で、連載されてたのは「オリーブ」の1982年から1991年までってことだが、さすがにオリーブは読まなかったな、私は。
>セーターを着るとキャラメルがおいしくなる。11月にしては少し寒い北風が吹く銀座の街角などで食べると、なおさらおいしい。そういうことをする日は、ふだんGジャンをはおって髪をスポーツ刈りみたいにしてる女の人も、グレイのフラノ地スカートに紺のカシミアセーターというアイテムをやった方がいい。(p.38「フラノの季節にフルヤのキャラメル。」)
なんて文体はオリーブ向けのものなんだろうか。コラムごとのおしまいには、
>〈フルヤのミルクキャラメルBGM〉
>◆チャリオッツ・オブ・ファイアー/ヴァンゲリス
>◆ジャスト・ワンス・イン・マイ・ライフ/ライチャス・ブラザース
>◆ブルー・ベルベット/ボビー・ヴィントン
なんて具合にそのお菓子食べるとき向けのBGMが並んでたりするんだけど、こういうのもやっぱり80年代オリーブ的なものなんだろうか。
ま、たしかに、お菓子食べるのに音楽かけてることはあったとしても、ひっきりなしにインスタにアップとかってことはしてなかったから、あのころは。
当時のお菓子事情については、
>現在、お菓子には大きく二つの流れがある。一つは『古都の四季』『雪見だいふく』『カレーキャラメル』に見られる、異種フレーバーとの合体、もう一つが『おっとっと』『ぼくらの珍札券』などの、変形菓子の流行である。(p.74「ままごと現象の行方。」)

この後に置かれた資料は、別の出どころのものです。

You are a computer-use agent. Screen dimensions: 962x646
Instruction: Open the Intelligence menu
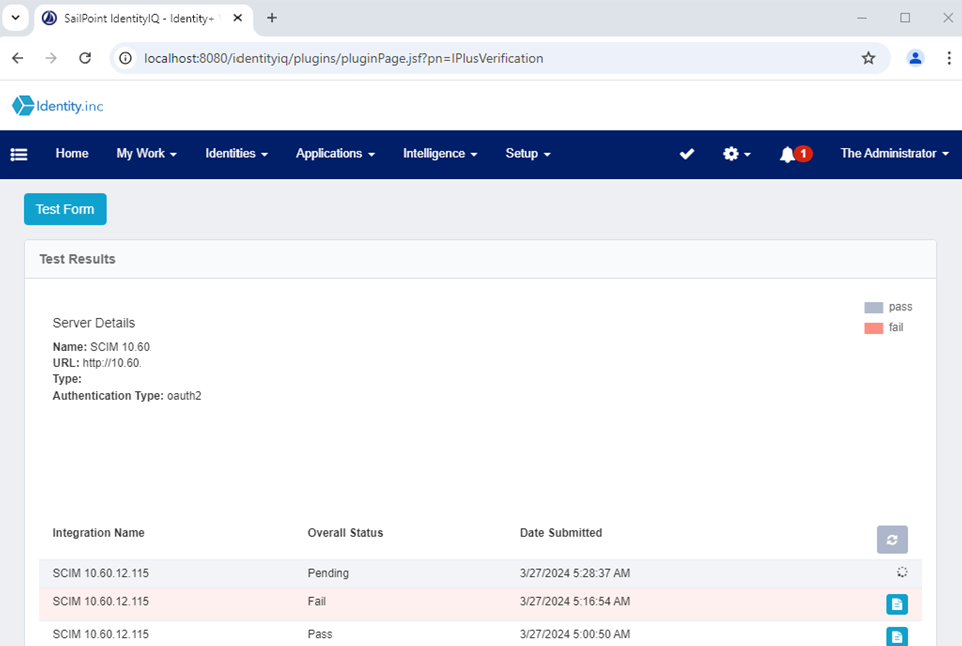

ということになってたようで、特に雪見だいふくのインパクトはすごかったらしく、その後いろんな取り合わせが生じてくきっかけになったっぽい。
ウケ狙いの変形菓子については、
>日本人は見ての通り、年々幼児化しているわけで、このようにままごと化したお菓子は、今後さらに増えていくことだろう。(同)
と結論づけられている。
新しい味のものに関しては、著者はロッテをいたるところで推していて、
>とにかく、グレープフルーツのガムを作ったのも、ブルーベリーのキャンディーを作ったのもロッテが最初である。キウイはコケたけど、ロッテの初もの開拓精神には拍手を送りたい。(p.149「よろしく、ペピーノ。」)
なんて支持している。
とはいえ、なんせ「私だけが知っている」で博識を披露する著者のこと、目新しいものに飛びつくだけってことはない。

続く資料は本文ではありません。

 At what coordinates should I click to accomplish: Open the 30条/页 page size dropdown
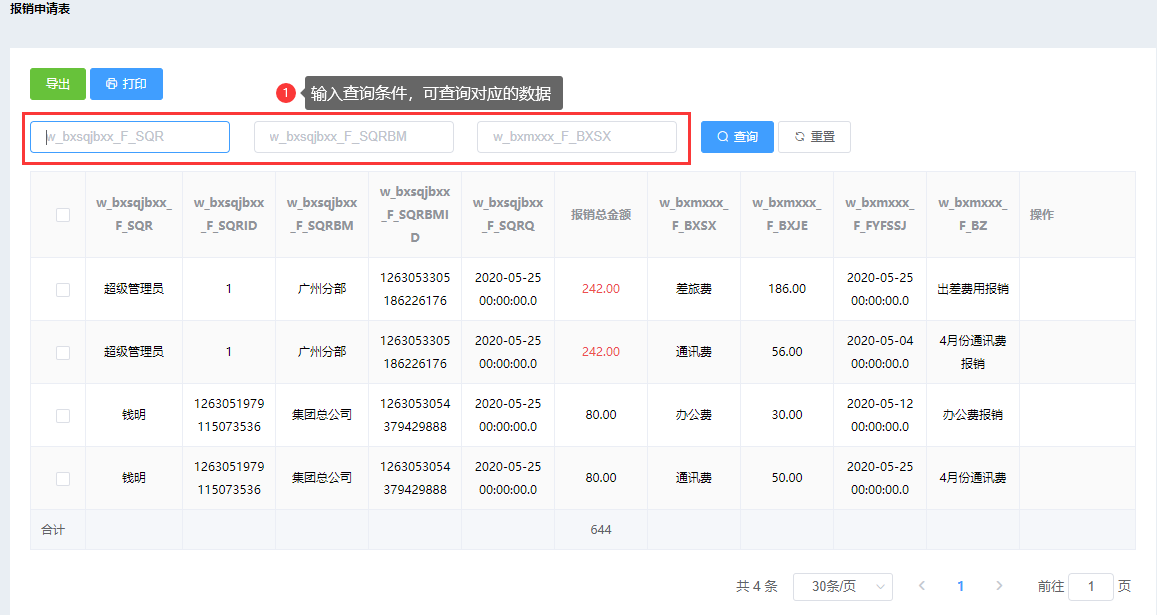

むしろ、むかしっからあるお菓子とかをあらためて紹介するときなんかのほうが、やっぱ冴えてるというか説得力のようなものがあるように感じる。
でも、
>レトロっぽい商品は、お菓子に限らず好きなのだが、ハナっからウチはレトロしてますよ、って感じのモノは何となく近寄りがたい。作り手の勘違い、無意識で、たまたま古臭いムードになっている商品を発掘したりするのは愉しいのだが、堂々と開きなおってナツカシ路線で攻めてこられると、どうも面白くない。それがファン心理というか、この道のおたく心理というものである。(p.362「カレー粉の景色。」)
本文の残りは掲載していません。